Ordinarily, this is an excellent idea. But we notice that Noem immediately jumped to self-serving conclusions before any evidence was available except a short video showing something that bears no resemblance to Noem’s speech. She spoke of a mob, but there was no mob. She spoke of a car stuck in a snowbank the ICE agents were attempting to free. There was no stuck car. She describes the victim as a domestic terrorist, but friends and witnesses say she wasn’t even a protester. She said the officer feared for his life when the video shows he was in no danger. She said he was seriously injured, while the video shows him walking around normally. Tellingly, Fox News refused to air any of the videos.
Now, perhaps the videos were seriously misleading or incomplete, and there’s much more to the story. Noem certainly had no more when she produced the standard Trumpian narrative of one lie after another. But we now know that ICE and the other agencies involved prohibited anyone else, anyone remotely independent, from looking at any evidence or doing any investigation. Instead, the “investigation” will be done by the perps, and we know how that turns out. Noem and Vance have already taken an extreme position utterly at odds with the available videos, and if their position after their “investigation” differs from the conclusions they jumped to, we know a miracle has happened for the first time.
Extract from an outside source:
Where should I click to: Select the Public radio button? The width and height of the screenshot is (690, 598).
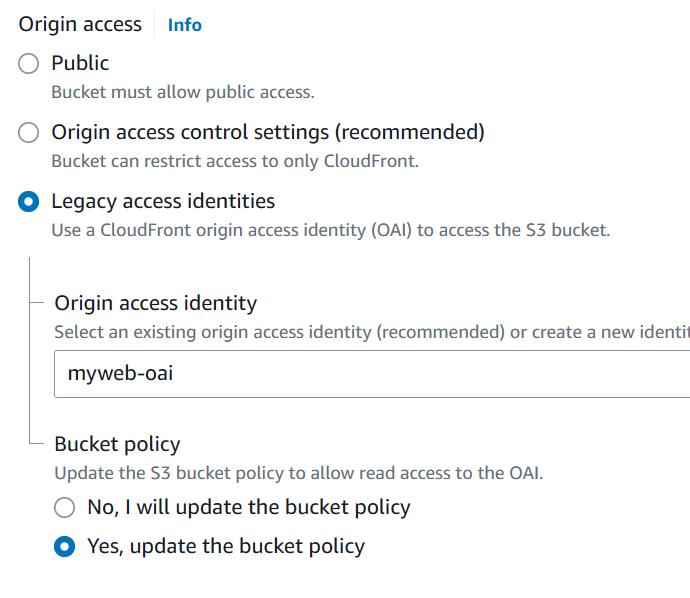30,64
Considered in a larger context, what Trump is doing has a way of triggering “accidents” or acts of violence or other excuses, however pretextual, for using US troops to control the population using force and intimidation. Grabbing innocent people almost at random and locking them up somewhere, without any due process, is sure to provoke the kind of reaction Trump can use. I suppose this will eventually produce a nation Bill would love to live in,
Flint:
Tellingly, I have asked Bill five times whether he would prefer that America remain a democracy or whether he’s OK with the idea of a dictatorship under Trump. It’s the ultimate softball question. He refuses to answer.
I suppose he could argue that Trump isn’t doing anything wrong because SCOTUS says so. I think there have been at least 2 dozen shadow docket cases where the lower courts found Trump unlawful, and SCOTUS has reversed all but two, albeit with no hearings or written opinions.
Flint:
But the question wasn’t whether he thinks Trump is doing anything wrong — it was about which option he would choose if given a choice between America remaining a democracy versus America becoming a dictatorship under Trump. The answer should have been an instantaneous “democracy, of course”. He didn’t give that answer, and in fact he’s afraid to answer at all. I can only conclude that he would actually prefer a Trump dictatorship.
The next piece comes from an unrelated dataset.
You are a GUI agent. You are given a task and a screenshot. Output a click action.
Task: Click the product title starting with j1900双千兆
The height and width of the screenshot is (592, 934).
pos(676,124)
If fits. Cults are already mini-dictatorships, so it’s no surprise when a cult member goes full authoritarian.
The position of that bullet hole, if it was aimed at her head, indicates that he was at the front corner. The car was turning away. If he was nearer the grille, it would have hit his colleague.
This would be a lot less of a stupid statement had Noem, Trump, Miller and Vance not started the misinfo before her body was even out the car.
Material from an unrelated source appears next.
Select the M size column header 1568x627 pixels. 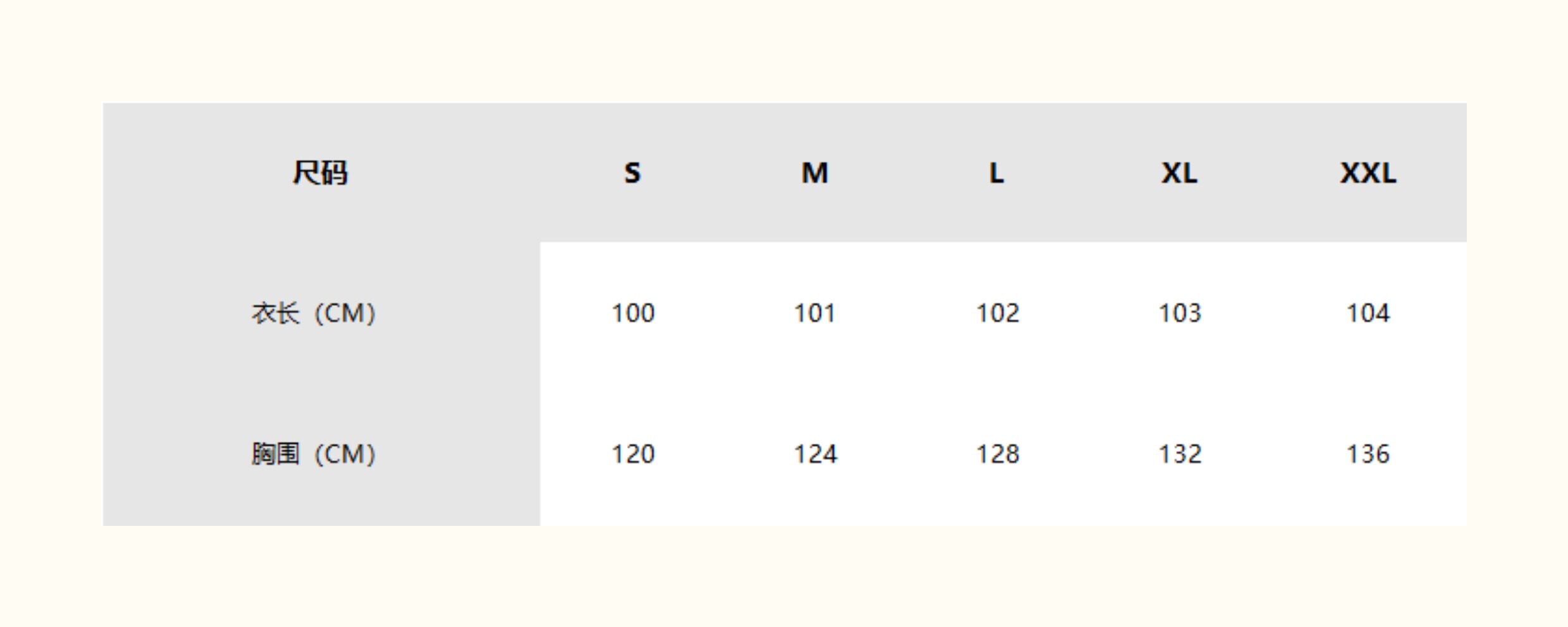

The context of the thread, the reason I brought it up, is the dishonesty of the regime.
I’ve seen all angles. I see no evidence the shooting was justified. But of course you side with the administration. The poor officer was hit so hard he managed to get 3 shots in. Which of course did not – could not – stop the car, so self defence goes out the window.
Local authorities have been barred from investigating. Why? Because Trump can pardon at the federal level.
These are dark times, and you’re clapping like a seal.
One should not need to be a partisan to be uncomfortable with the idea that resisting arrest, or even making contact with an officer, is a capital offence. Americans used to be quite feisty wrt government and protest. I always get ‘1776’ thrown in my face if they find I’m a Brit.
Obey them Redcoats, Yankees. If ye know what’s good for ye.
It is impossible for him to utter that. You as an American surely know that in rabid Republican (now MAGA) propaganda, “democracy” is a word that is frowned upon.
“Democracy is not in the constitution,” they say, “Republican form of government is.” This way they reveal their moronicity – they do not know that republic is in Latin the same thing as democracy is in Greek. Republic is the same concept translated into Latin from what democracy is in Greek. And there is no way to make them know, because they passionately hate knowledge and facts. They love their moronic propaganda since John Birch Society.
Democracy, free speech – even the ‘tyrannical government’ rationale for bearing arms – seem paper-thin concepts in today’s America. Cynicism, skepticism towards the government narrative is, IMO, entirely healthy, even vital for a functioning democracy. But because criticism inevitably emanates from the hated opposition, MAGAs have to circle the wagons, and defend the indefensible. Critics are propagandists, biased, irrational. ‘Our’ people, meanwhile, are always objective. Especially ‘independents’. It’s just that the Left are always in the wrong, is all.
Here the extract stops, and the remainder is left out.